While the present league-wide landscape attempts to uncover younger and younger athletes each year, there are a handful of veterans with 15-plus years of experience still making worthwhile contributions. Some on this list play for Finals-level hopefuls and others compete for lottery-bound franchises, but these are the players best-suited to help and assist well into their 40s and beyond.

Pau Gasol, 38, San Antonio Spurs

Although the eldest Gasol has put up back-to-back seasons with his lowest points per game average as a professional, the 17-year veteran is still well-entrenched for a perennially great Spurs side. He’ll spend another season as San Antonio’s likely starting center alongside LaMarcus Aldridge and Dejounte Murray, plus newcomers Lonnie Walker IV and DeMar DeRozan. In a supporting offensive role last season, Gasol took down 10.1 points, eight rebounds and 3.1 assists in just 23.5 minutes per game.
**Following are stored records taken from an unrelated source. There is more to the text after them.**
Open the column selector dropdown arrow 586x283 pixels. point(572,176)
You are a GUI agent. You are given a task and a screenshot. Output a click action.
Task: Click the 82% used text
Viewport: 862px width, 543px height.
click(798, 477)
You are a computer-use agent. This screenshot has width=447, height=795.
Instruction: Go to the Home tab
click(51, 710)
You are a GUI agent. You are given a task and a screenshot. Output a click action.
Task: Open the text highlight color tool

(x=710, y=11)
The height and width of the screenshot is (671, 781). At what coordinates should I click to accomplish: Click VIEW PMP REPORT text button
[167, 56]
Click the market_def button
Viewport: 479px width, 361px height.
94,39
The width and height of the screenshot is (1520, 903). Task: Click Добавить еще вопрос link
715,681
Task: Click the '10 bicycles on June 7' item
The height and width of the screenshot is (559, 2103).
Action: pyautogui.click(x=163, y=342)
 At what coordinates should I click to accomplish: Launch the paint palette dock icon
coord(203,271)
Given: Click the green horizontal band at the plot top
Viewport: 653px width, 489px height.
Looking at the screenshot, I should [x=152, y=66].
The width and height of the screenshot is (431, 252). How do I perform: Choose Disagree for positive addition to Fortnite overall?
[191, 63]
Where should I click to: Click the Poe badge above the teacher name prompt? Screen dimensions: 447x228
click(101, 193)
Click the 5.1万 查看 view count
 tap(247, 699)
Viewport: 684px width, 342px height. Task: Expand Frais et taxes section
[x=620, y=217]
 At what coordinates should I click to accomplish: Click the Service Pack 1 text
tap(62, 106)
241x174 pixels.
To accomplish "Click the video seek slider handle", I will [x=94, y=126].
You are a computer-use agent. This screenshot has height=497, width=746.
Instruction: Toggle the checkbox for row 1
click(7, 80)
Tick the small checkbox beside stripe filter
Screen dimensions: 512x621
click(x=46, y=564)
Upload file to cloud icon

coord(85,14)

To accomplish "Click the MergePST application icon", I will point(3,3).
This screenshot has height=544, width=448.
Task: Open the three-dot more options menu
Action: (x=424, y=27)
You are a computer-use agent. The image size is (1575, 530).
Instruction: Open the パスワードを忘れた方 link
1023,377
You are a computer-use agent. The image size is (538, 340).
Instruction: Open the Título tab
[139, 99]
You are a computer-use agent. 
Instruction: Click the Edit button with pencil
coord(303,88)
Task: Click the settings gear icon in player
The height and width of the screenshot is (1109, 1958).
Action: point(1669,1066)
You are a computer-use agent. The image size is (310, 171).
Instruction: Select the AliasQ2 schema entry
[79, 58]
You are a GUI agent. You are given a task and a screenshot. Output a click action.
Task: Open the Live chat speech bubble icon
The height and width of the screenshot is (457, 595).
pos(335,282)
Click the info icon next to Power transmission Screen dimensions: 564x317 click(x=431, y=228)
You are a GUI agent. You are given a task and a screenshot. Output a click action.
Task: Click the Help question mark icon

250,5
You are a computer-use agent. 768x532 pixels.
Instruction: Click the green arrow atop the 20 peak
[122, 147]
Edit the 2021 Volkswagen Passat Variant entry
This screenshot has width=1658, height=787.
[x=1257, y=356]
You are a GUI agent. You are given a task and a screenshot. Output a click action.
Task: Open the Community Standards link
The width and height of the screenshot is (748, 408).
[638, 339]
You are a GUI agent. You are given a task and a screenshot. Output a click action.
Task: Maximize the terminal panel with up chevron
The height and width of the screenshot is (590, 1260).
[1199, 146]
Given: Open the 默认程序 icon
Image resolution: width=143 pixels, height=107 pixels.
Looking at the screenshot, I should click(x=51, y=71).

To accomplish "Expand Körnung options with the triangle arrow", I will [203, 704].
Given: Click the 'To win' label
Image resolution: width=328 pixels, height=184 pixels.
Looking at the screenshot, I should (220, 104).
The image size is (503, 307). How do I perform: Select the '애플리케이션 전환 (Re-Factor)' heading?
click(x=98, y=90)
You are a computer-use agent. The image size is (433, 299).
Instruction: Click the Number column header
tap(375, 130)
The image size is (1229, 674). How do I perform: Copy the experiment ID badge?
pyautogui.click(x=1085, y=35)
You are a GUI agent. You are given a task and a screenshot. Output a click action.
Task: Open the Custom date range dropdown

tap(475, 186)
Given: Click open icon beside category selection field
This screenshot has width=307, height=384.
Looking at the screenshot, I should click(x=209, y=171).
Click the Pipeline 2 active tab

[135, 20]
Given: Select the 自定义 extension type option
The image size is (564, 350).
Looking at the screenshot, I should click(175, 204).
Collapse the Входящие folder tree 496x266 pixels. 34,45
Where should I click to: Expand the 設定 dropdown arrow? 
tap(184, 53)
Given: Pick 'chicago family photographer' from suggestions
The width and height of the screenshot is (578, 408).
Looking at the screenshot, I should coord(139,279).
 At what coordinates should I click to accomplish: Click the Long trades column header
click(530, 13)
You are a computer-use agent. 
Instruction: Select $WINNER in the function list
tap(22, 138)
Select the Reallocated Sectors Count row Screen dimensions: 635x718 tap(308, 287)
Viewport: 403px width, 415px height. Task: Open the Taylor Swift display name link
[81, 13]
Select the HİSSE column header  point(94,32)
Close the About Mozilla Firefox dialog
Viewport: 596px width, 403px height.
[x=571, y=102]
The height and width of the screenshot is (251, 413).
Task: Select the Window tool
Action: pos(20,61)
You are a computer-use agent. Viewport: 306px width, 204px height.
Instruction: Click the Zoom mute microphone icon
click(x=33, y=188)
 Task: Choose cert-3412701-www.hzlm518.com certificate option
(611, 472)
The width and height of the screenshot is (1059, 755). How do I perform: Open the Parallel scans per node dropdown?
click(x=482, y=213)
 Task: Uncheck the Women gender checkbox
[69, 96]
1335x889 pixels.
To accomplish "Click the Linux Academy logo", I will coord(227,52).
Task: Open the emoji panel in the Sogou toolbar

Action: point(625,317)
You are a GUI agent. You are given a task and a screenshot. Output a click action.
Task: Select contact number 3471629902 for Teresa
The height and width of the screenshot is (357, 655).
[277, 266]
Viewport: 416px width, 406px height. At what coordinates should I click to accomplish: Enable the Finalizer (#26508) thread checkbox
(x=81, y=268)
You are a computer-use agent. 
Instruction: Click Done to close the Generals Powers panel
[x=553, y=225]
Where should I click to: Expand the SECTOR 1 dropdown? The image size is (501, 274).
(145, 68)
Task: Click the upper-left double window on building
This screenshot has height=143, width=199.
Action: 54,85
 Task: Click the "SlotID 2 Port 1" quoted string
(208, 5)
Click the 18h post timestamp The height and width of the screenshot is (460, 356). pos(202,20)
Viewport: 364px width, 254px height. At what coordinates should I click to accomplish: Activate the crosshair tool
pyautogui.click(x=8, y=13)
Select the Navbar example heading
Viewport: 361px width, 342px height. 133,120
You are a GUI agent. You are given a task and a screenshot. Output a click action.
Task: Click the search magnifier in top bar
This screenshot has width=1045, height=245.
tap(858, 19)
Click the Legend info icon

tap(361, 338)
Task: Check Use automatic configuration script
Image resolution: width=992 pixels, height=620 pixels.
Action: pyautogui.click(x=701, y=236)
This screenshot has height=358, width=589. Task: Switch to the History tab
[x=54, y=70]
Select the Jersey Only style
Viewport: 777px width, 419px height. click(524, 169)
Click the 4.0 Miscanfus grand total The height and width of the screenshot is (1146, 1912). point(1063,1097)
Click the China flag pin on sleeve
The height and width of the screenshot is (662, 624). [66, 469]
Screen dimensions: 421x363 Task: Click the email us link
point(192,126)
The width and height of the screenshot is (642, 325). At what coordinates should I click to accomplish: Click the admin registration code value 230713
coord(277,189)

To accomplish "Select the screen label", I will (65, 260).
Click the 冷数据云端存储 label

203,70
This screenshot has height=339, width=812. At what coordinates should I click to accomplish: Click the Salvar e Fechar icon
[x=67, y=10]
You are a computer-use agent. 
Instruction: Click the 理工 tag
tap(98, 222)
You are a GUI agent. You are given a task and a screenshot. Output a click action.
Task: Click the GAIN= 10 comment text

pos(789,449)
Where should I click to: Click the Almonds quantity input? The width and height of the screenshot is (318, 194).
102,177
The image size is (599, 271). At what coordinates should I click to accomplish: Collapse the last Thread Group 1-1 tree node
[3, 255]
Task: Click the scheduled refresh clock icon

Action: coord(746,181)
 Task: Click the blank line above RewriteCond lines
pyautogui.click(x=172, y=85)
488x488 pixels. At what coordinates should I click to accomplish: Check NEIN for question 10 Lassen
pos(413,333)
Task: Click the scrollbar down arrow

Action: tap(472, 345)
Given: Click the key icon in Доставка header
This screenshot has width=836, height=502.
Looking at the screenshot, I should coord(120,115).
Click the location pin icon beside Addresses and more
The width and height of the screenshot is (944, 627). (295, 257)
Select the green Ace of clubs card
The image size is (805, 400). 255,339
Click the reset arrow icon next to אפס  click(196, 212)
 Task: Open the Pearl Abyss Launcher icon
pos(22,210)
Gasol’s game-to-game reliability isn’t what used to be, but he appears to be an important cog for a team with Finals aspirations once again. There’s the potential for Rudy Gay to steal some of his minutes in a small-ball set-up, though that’s more of an afterthought at this point in the offseason. The Spaniard’s skill set has always leaned heavily on soft touches and efficient, high-percentage attempts, so — like a fine wine — Gasol should age fantastically heading into his twilight seasons.

Given Gasol’s personal accomplishments — two-time NBA champion, six-time All-Star, 2002 Rookie of the Year — he’s a near-lock for the Hall of Fame before even adding his overseas plaudits to the discussion.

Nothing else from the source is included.